En 1939, près d’un demi-million de républicains espagnols sont contraints à l’exil pour fuir le régime fasciste de Francisco Franco. Parmi eux, environ 20 000 posent le peu de bagages qu’ils ont à Toulouse. 85 ans plus tard, des associations comme le Centre toulousain de documentation sur l’exil espagnol (CTDEE) œuvrent pour faire perdurer la mémoire de ces exilés espagnols. 

Suite à un exil massif en 1945, près de 10% de la population toulousaine est espagnole. Dans cette France de l’après-guerre, les Espagnols sont assignés à des postes subalternes, souvent comme ouvriers. Ils n’ont pas le statut de citoyen français, pas même de droit du sol pour les enfants nés en France et ils vivent dans les quartiers populaires d’Arnaud Bernard et Saint-Cyprien. 

Toulouse, « capitale de l’exil espagnol »

Si Toulouse est considérée comme la capitale de l’exil espagnol c’est en partie grâce à l’héritage culturel des exilés dans la ville rose. Ainsi, dès les années 1950, par solidarité communautaire, de nombreuses manifestations culturelles ont lieu à Toulouse, notamment mises en place par une organisation culturelle nommée l’Ateneo espagnol, fondée en 1958. Azucena, membre du CTDEE dit à ce propos : « il y avait des manifestations, des spectacles, des bals, des syndicats, une équipe de foot qui permettaient de renforcer les liens. » L’Ateneo, comme d’autres organismes, permet de faire perdurer une hispanité importante à Toulouse dans les années 60 et 70. Le CTDEE décrit en détails cet Ateneo dans un de ses cahiers qui lui est consacré.

Un héritage politique prégnant

Outre l’héritage culturel, prédomine un héritage politique fort de cet exil des républicains espagnols. En effet, cet exil étant politique, il apporte de façon inhérente avec lui des revendications politiques fortes. Toulouse a été une terre importante de refuge du principe même de républicanisme espagnol. Preuve en est, l’exil du Parti socialiste et ouvrier espagnol (PSOE) en 1939, où il installera son siège au 69 rue du Taur ou encore l’installation de syndicats espagnols tels que la CNT et l’UGT. L’héritage politique réside également dans l’engagement des républicains espagnols et de leurs enfants dans le mai 68 toulousain. Même dans le paysage politique de la région, l’héritage de la Retirada se fait ressentir. Carole Delga, présidente de la Région Occitanie, est ainsi descendante de réfugiés espagnols. 
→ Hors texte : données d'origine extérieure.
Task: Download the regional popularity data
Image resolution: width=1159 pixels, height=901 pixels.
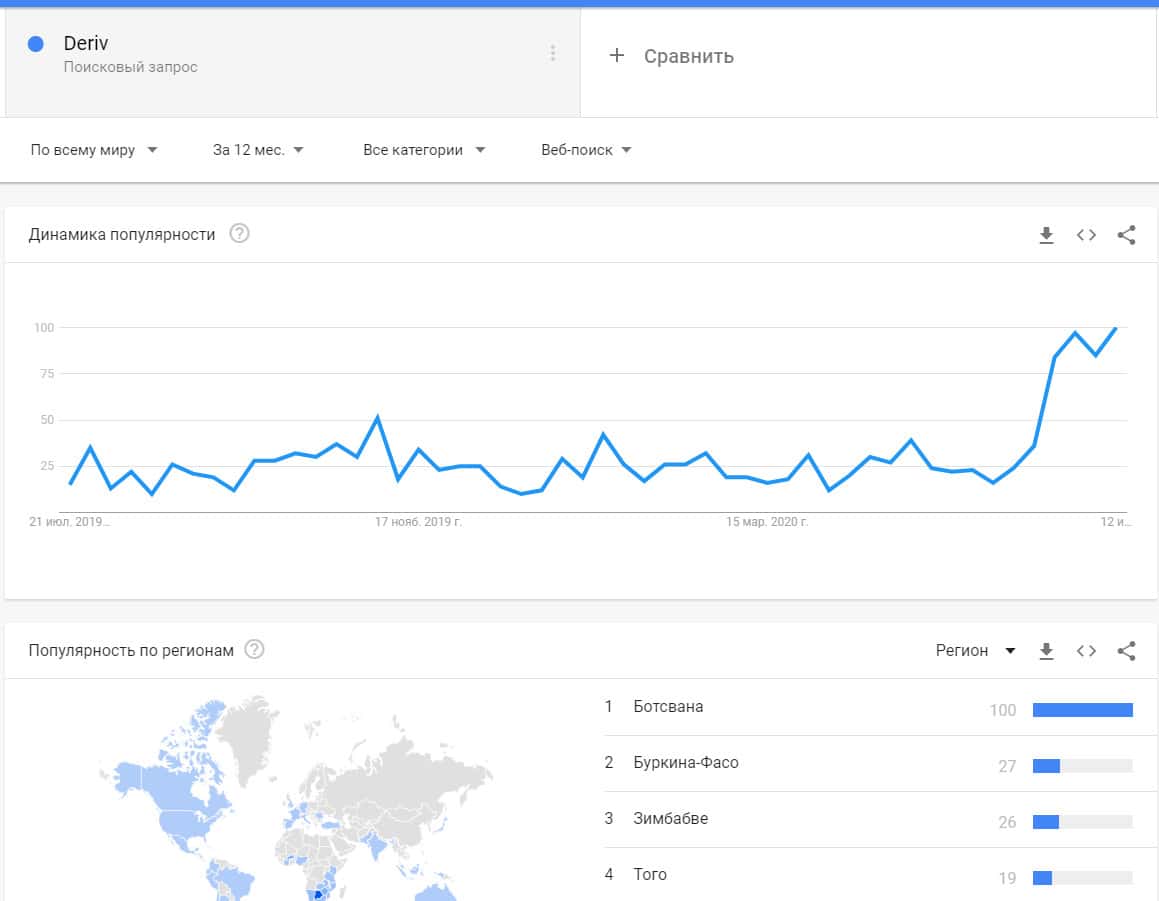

Placer, la présidente du CTDEE, déclare : « forcément il y a une transmission de certaines valeurs politiques issues de cet exil, cela nous a construit politiquement. » Dans ses choix de vie, elle a aussi hérité de principes républicains, notamment celui de l’importance de l’école, en devenant professeur d’espagnol. 
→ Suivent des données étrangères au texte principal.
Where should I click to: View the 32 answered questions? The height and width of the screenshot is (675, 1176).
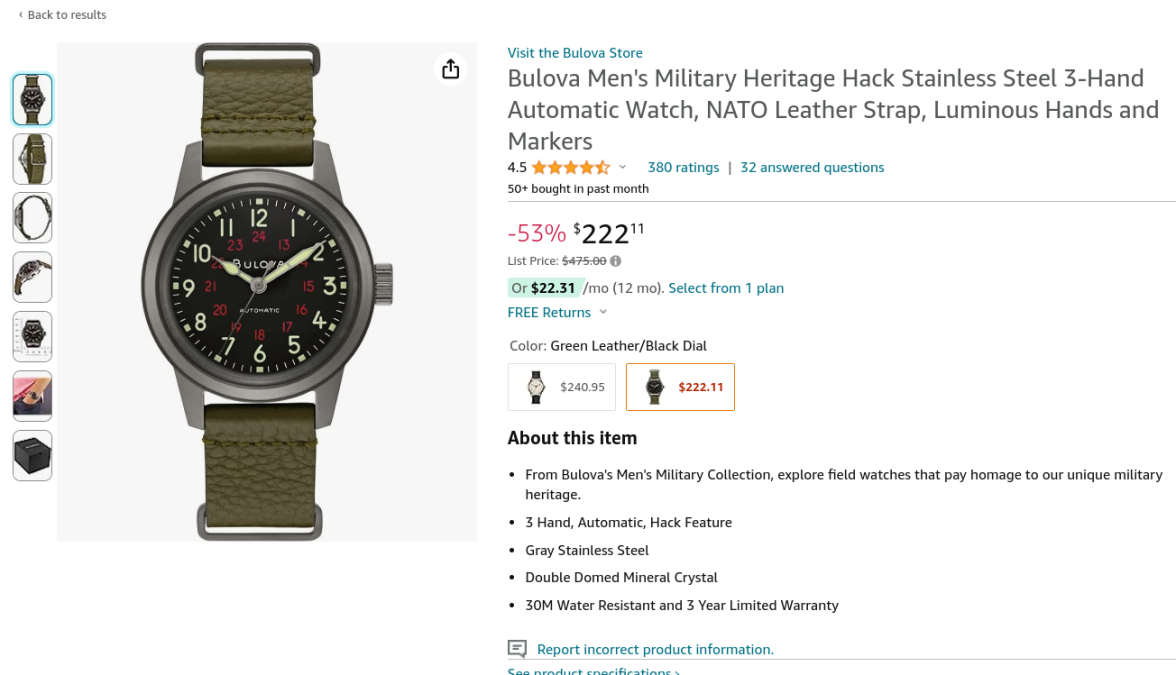[x=812, y=167]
«Il y a un fossé énorme entre les paroles et les actes»

L’héritage culturel et politique est donc réel pour les descendants d’exilés espagnols. Pour autant, ils regrettent un manque de considération de la part des autorités. Jeanne, du CTDEE, affirme : « entre le discours politique autour de « la capitale de l’exil » et les actions réelles le fossé est très grand. Nous réclamons juste que les faits soient en adéquation avec les paroles. »

Cathy, une autre membre, ajoute : « c’est difficile avec toutes les autorités en réalité : la mairie, le conseil départemental, la Région. Nous sollicitons des rendez-vous, nous envoyons des mails mais pas de réponses. » C’est le double discours que pointent du doigt les femmes de cette association, entre la promotion de cette image de Toulouse comme « capitale de l’exil espagnol » et le peu d’actions réelles mises en place pour la sauvegarde de la mémoire des républicains. 

Sur ce manque de considération, les membres du CTDEE militent tant bien que mal pour l’ouverture d’une maison de la mémoire de l’exil espagnol et récemment pour retrouver des locaux après leur prochain délogement contraint par la mairie. L’ouverture d’une maison de la mémoire revêt une importance primordiale dans la transmission aux nouvelles générations de ces mémoires de républicains espagnols et des atrocités commises par le régime fasciste de Franco.